**Task directions**
Please reproduce every one of the records below line for line, changing nothing.

**Recorded information**

[Begin]

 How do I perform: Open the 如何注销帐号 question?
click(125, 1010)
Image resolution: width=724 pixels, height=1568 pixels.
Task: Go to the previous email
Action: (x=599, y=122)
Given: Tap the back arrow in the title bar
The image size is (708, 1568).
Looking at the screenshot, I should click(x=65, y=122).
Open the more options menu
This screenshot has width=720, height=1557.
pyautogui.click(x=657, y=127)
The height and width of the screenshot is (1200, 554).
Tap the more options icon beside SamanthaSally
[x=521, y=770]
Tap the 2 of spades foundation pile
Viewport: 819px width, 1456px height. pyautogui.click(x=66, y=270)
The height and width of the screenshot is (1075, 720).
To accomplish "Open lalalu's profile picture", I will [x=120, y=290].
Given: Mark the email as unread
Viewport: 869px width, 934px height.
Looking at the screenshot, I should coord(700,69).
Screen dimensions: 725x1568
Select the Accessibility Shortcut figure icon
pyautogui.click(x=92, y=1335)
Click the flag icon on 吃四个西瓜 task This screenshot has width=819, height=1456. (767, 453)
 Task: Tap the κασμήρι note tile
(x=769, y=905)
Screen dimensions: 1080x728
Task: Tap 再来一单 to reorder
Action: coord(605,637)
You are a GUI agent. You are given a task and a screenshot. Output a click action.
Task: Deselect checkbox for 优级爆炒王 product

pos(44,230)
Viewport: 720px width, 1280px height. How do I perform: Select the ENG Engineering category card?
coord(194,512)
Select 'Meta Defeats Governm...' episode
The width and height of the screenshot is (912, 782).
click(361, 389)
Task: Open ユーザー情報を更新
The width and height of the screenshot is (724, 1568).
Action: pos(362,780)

[End]

**Answer for this exercise**
 How do I perform: Open the 如何注销帐号 question?
click(125, 1010)
Image resolution: width=724 pixels, height=1568 pixels.
Task: Go to the previous email
Action: (x=599, y=122)
Given: Tap the back arrow in the title bar
The image size is (708, 1568).
Looking at the screenshot, I should click(x=65, y=122).
Open the more options menu
This screenshot has width=720, height=1557.
pyautogui.click(x=657, y=127)
The height and width of the screenshot is (1200, 554).
Tap the more options icon beside SamanthaSally
[x=521, y=770]
Tap the 2 of spades foundation pile
Viewport: 819px width, 1456px height. pyautogui.click(x=66, y=270)
The height and width of the screenshot is (1075, 720).
To accomplish "Open lalalu's profile picture", I will [x=120, y=290].
Given: Mark the email as unread
Viewport: 869px width, 934px height.
Looking at the screenshot, I should coord(700,69).
Screen dimensions: 725x1568
Select the Accessibility Shortcut figure icon
pyautogui.click(x=92, y=1335)
Click the flag icon on 吃四个西瓜 task This screenshot has width=819, height=1456. (767, 453)
 Task: Tap the κασμήρι note tile
(x=769, y=905)
Screen dimensions: 1080x728
Task: Tap 再来一单 to reorder
Action: coord(605,637)
You are a GUI agent. You are given a task and a screenshot. Output a click action.
Task: Deselect checkbox for 优级爆炒王 product

pos(44,230)
Viewport: 720px width, 1280px height. How do I perform: Select the ENG Engineering category card?
coord(194,512)
Select 'Meta Defeats Governm...' episode
The width and height of the screenshot is (912, 782).
click(361, 389)
Task: Open ユーザー情報を更新
The width and height of the screenshot is (724, 1568).
Action: pos(362,780)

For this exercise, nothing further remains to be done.